▶ **Exercise**
Reproduce word for word the passage of the text on plant-based iron and protein that opens with the words containing "Another excellent source" and closes with "on each day.".

▶ **Source text**
- - -
Will I get enough iron from a plant based diet??

This is one of the questions I'm often asked and the answer is yes. Now, iron is one of those nutrients that are extremely essential for the body so it's important to keep an eye out for it and test your levels. Supplementation can be indicated in cases of anemia or pregnancies for example but it's important to not supplement without referring to a professional or without knowing your own body's levels as too much of a good thing is not necessarly better. And it couldn't be more true for iron which if present in excess could actually act as a pro oxidant and negatively affect our system.

Good plant based sources of iron are green leafy vegetable (spinach, green leafy rocket, dandelion greens, kale, watercress, parsley, lettuce, endive, chicory, broccoli sprouts and mustard sprouts, broccoli, mustard greens, arugula, collard greens, romaine lettuce, swiss chard, cabbage), fenugreek, beets (stimulate haemoglobin production and red blood cells production), dried apricots, dates, raisins, dries figs, cashew nuts, almonds, sesame seeds and tahini.

As the iron derived from plants is less bioavailable, meaning that is absorbed less easily than the one from animal sources, always eat iron rich foods with vitamin C rich ones because it maximises the absorption. You can find vitamin C in berries, bell peppers, brussel sprouts, strawberries, pineapple, oranges, kiwi, cauliflower, kale, grapefruit, parsley, beet greens, mustard greens, tomatoes, lemons, limes, asparagus. For example, squeeze lemon juice on your green veggies or drizzle your nut and seed butter on a bowl of berries.

Also, foods rich in chlorophyll (chlorella, spirulina, barley and wheatgrass, dark green vegetables and herbs) could help to raise haemoglobin levels as the molecular structure of chlorophyll is very similar to the one of human blood and its consumption may increases the production of haemoglobin.

What about protein??

The easiest way to get enough protein on a vegan diet is making sure to consume a variety of legumes, whole grains, nuts, seeds and green leafy vegetables throughout your day.

Legumes such as beans, chick peas, lentils and peas are one of the richest sources of proteins and if combined with whole grains (for example rice and beans, hummus and wholegrain bread), you will get a complete protein, one that contains all the essential amino acids.

Quinoa and buckwheat, often considered a grain but actually plant seeds, are a great source of protein and contain all the 9 amino acids essential that our body needs. And products derived from soya such as tofu and tempeh have a high protein content as well.

Another excellent source of plant proteins are nuts, especially pine nuts and almonds and seeds like chia, hemp, sunflower and pumpkin. In particular, hemp seeds, just like quinoa and buckwheat are a complete protein.

But even simple vegetables can have high protein levels, in particular spinach and kale without forgetting algae. Spirulina, for example is a microalgae very rich in protein and iron in a form that is easily assimilated by our body.

If you are after convenience and often on the go, plan based protein powders can be a great alternative. Try to pick a blend of pea, rice and hemp to get a variety of nutrients and a complete array of amino acids or simply rotate them having different ones on each day.
- - -
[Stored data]
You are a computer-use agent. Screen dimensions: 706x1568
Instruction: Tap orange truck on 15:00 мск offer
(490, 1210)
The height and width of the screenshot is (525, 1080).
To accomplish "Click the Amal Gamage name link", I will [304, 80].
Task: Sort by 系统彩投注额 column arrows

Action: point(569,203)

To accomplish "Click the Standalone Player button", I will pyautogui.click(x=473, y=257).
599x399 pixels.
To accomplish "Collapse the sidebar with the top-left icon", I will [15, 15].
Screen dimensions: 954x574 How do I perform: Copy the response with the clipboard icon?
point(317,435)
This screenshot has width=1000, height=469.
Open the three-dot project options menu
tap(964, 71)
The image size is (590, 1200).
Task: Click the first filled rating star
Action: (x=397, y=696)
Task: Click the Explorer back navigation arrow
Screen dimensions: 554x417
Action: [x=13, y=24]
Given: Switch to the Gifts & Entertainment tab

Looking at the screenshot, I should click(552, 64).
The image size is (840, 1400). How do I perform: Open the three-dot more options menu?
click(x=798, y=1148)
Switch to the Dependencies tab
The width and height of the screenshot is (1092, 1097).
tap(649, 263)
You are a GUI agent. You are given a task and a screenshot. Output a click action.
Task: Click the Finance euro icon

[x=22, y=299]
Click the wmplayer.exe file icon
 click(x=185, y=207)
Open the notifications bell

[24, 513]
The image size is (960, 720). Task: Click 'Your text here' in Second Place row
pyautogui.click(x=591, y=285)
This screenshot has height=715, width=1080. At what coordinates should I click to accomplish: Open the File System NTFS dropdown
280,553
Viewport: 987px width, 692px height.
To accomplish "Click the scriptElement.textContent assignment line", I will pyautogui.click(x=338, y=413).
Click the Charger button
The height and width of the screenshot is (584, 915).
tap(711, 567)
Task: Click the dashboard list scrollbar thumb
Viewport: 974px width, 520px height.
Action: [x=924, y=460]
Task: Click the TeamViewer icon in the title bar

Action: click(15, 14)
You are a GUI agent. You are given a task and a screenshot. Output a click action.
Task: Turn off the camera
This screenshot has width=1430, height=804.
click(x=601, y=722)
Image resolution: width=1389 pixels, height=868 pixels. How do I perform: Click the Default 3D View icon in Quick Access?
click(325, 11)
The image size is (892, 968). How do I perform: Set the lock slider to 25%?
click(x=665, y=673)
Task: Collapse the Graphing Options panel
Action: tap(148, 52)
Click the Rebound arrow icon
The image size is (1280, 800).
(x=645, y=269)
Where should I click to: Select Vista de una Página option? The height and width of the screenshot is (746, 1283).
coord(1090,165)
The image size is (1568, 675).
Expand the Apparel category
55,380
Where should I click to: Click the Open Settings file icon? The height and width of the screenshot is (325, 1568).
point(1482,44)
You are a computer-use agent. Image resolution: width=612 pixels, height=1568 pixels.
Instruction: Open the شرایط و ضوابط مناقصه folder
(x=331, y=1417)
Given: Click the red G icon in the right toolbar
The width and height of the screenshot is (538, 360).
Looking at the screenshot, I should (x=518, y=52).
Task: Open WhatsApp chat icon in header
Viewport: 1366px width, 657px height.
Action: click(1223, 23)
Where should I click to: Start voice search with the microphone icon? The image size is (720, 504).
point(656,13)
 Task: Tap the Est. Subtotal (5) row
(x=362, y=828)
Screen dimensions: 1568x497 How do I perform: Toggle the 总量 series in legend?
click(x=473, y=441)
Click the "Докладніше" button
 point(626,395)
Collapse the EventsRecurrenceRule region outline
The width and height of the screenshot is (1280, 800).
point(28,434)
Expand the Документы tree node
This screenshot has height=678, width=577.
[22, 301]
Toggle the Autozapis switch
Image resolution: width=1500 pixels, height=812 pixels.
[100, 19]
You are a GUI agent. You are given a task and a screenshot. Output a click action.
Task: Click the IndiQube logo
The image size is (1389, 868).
- - -
▶ **Output of the task**
Another excellent source of plant proteins are nuts, especially pine nuts and almonds and seeds like chia, hemp, sunflower and pumpkin. In particular, hemp seeds, just like quinoa and buckwheat are a complete protein.

But even simple vegetables can have high protein levels, in particular spinach and kale without forgetting algae. Spirulina, for example is a microalgae very rich in protein and iron in a form that is easily assimilated by our body.

If you are after convenience and often on the go, plan based protein powders can be a great alternative. Try to pick a blend of pea, rice and hemp to get a variety of nutrients and a complete array of amino acids or simply rotate them having different ones on each day.